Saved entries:
.....
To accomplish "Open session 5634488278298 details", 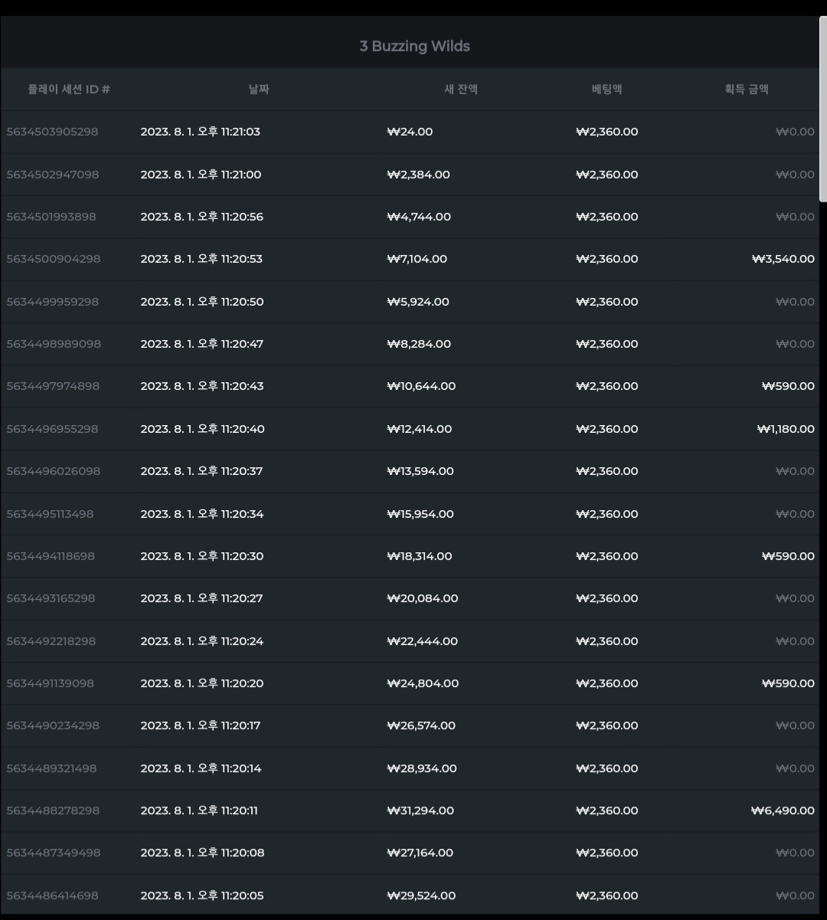I will (x=53, y=810).
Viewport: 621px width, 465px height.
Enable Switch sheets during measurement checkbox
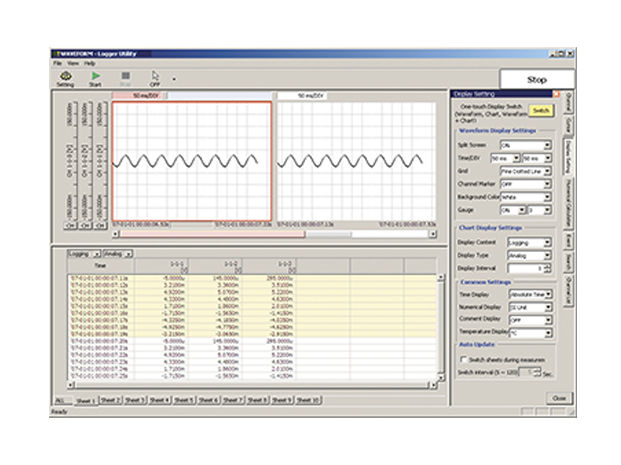coord(463,359)
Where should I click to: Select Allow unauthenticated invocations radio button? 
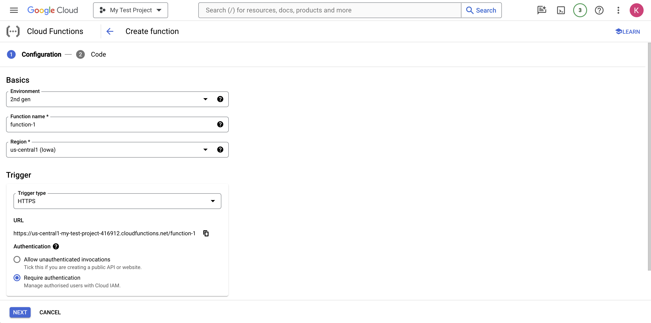(x=16, y=260)
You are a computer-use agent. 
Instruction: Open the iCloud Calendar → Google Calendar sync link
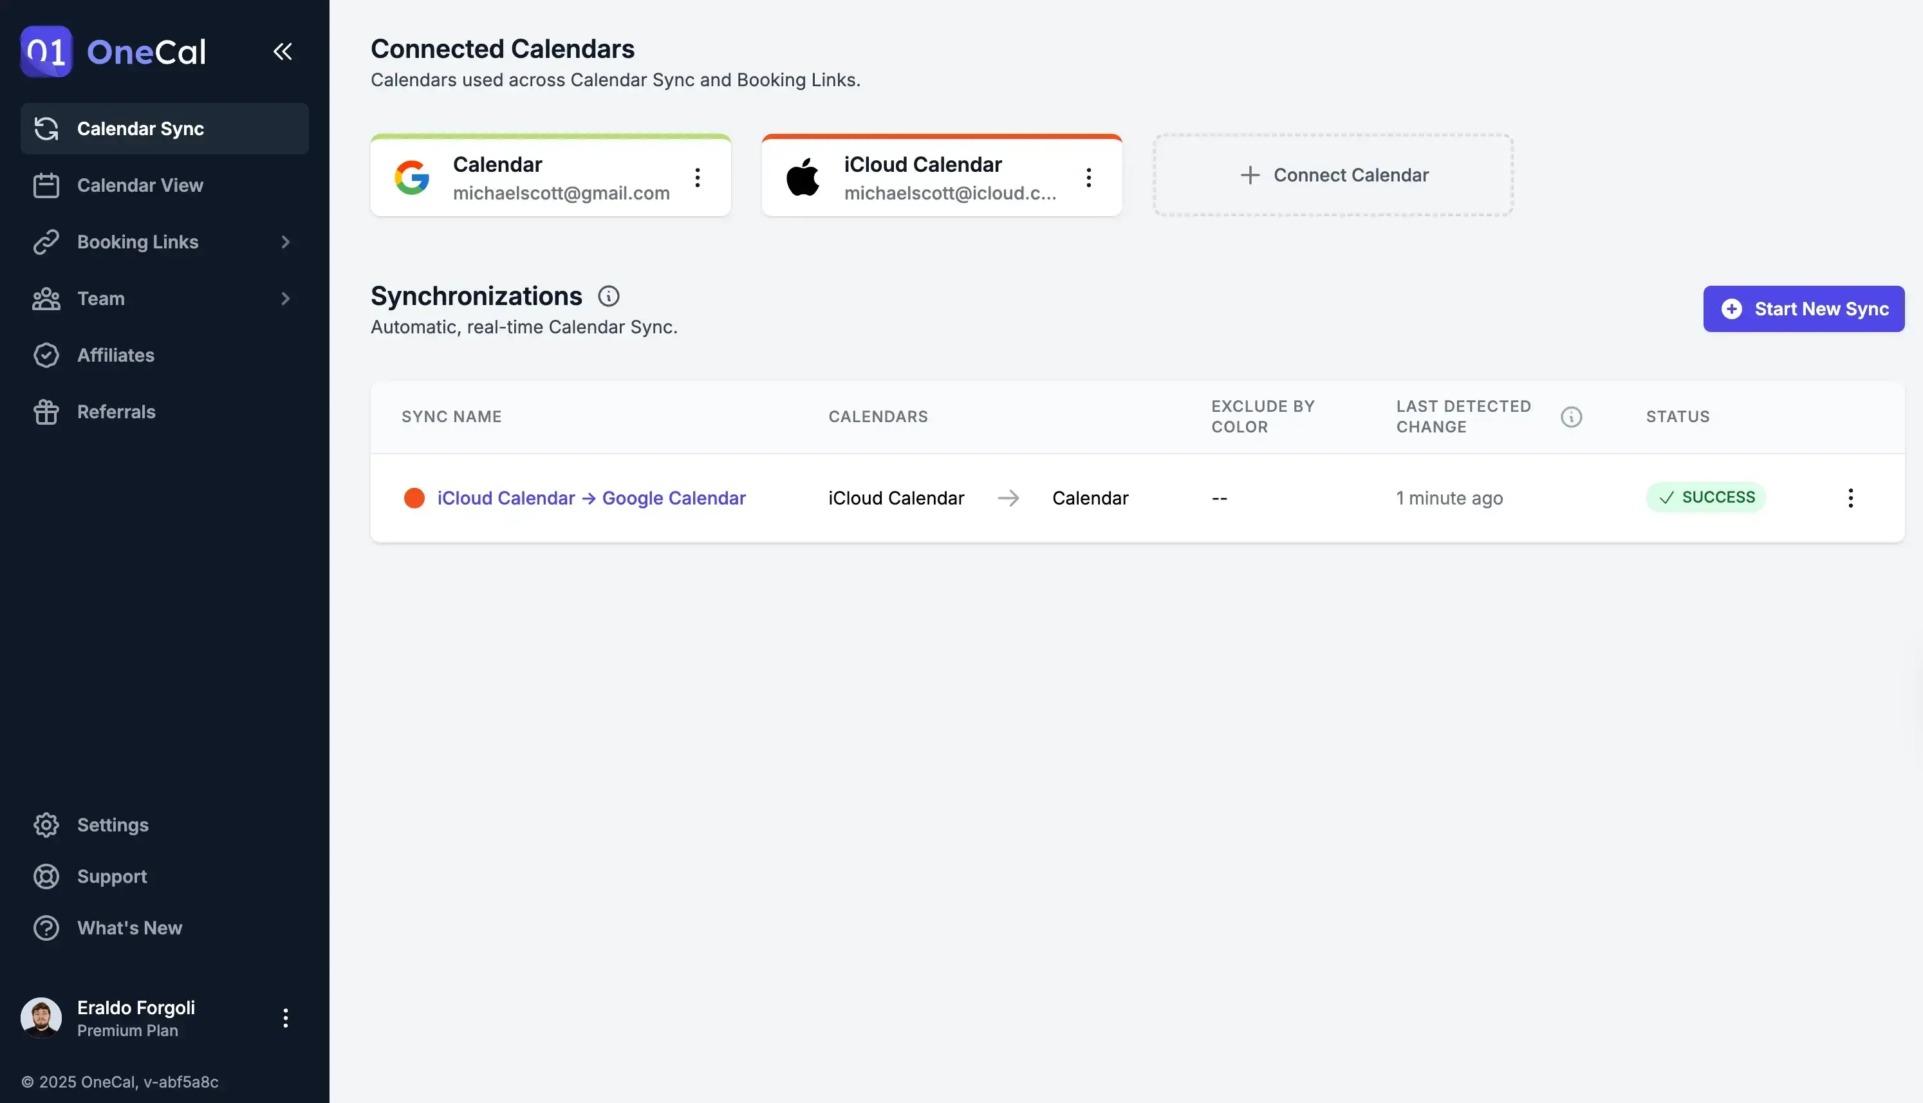point(592,498)
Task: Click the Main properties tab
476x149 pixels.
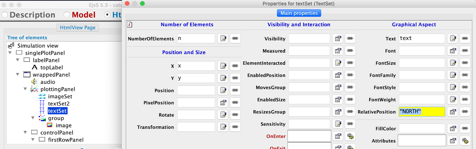Action: point(299,13)
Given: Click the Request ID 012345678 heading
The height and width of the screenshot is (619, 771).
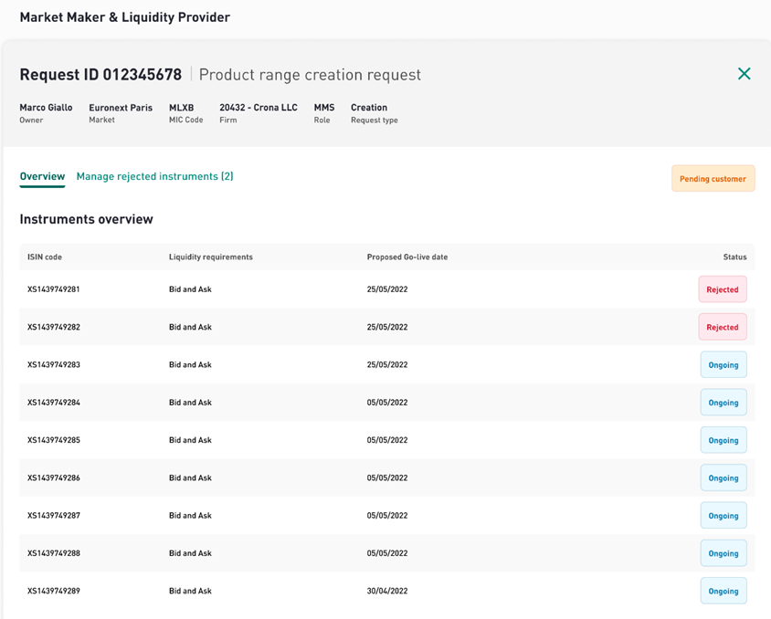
.....
Return unchanged every line of the material from the one containing "You are a computer-use agent." through the last line. Omit the pictures.

You are a computer-use agent. 
Instruction: Open the iCloud Calendar → Google Calendar sync link
point(592,498)
Task: Click the Main properties tab
476x149 pixels.
Action: point(299,13)
Given: Click the Request ID 012345678 heading
The height and width of the screenshot is (619, 771).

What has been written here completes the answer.